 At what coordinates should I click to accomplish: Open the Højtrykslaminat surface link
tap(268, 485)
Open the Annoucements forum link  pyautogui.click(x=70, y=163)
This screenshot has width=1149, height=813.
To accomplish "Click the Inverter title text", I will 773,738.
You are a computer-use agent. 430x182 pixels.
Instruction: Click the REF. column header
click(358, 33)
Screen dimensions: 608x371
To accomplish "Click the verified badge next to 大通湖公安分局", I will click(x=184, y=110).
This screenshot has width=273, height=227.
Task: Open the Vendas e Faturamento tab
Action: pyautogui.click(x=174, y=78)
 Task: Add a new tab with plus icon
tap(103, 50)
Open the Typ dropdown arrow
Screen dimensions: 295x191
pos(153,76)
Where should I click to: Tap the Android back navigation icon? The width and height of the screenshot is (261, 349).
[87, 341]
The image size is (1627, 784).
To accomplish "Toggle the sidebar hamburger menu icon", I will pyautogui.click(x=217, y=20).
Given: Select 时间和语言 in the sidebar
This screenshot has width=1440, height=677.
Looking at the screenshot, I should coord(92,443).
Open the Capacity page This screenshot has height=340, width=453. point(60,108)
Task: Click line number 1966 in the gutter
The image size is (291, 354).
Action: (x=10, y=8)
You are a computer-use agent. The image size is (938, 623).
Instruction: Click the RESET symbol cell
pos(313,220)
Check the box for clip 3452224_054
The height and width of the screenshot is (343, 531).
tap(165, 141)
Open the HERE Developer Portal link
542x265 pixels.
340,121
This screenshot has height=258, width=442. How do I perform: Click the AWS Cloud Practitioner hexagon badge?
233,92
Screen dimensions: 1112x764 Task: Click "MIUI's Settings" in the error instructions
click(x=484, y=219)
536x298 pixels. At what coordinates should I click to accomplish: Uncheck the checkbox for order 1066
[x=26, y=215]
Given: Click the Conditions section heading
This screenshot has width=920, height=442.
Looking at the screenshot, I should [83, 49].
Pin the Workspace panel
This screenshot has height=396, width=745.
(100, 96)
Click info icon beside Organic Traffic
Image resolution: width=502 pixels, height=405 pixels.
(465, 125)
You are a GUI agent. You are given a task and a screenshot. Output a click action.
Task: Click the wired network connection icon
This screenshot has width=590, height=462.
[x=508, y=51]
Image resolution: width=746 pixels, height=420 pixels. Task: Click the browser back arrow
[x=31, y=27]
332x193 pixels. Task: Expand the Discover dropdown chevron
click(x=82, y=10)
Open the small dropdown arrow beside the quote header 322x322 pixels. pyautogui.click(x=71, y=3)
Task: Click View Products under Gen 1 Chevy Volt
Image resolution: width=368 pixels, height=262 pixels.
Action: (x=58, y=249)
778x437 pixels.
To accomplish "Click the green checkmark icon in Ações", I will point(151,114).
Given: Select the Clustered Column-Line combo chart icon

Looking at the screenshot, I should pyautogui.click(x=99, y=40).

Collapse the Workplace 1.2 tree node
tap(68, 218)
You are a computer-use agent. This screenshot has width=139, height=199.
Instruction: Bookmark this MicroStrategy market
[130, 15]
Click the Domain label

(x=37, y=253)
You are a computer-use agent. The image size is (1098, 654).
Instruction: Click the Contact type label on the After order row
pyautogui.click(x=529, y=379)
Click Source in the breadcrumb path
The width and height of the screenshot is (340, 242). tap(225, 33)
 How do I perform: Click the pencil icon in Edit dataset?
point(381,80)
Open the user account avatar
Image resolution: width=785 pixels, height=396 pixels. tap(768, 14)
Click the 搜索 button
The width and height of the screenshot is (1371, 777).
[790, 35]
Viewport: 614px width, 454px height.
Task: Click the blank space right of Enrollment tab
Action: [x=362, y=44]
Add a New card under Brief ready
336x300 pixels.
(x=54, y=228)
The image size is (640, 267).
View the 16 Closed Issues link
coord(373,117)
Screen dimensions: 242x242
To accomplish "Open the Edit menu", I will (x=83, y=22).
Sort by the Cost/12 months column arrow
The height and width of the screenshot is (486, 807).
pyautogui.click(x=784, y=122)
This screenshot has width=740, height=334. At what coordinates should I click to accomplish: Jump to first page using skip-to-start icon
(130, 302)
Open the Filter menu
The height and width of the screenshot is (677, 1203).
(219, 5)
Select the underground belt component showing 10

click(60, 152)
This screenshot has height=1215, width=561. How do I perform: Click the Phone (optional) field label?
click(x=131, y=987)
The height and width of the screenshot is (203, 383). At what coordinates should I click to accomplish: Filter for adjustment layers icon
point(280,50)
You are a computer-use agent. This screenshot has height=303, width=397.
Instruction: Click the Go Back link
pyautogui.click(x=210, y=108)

------------------------

:: Action item ::
In the records above, return only the line that contains "This screenshot has height=1215, width=561." and every line after it through the last, exactly as they appear.

:: Task answer ::
This screenshot has height=1215, width=561. How do I perform: Click the Phone (optional) field label?
click(x=131, y=987)
The height and width of the screenshot is (203, 383). At what coordinates should I click to accomplish: Filter for adjustment layers icon
point(280,50)
You are a computer-use agent. This screenshot has height=303, width=397.
Instruction: Click the Go Back link
pyautogui.click(x=210, y=108)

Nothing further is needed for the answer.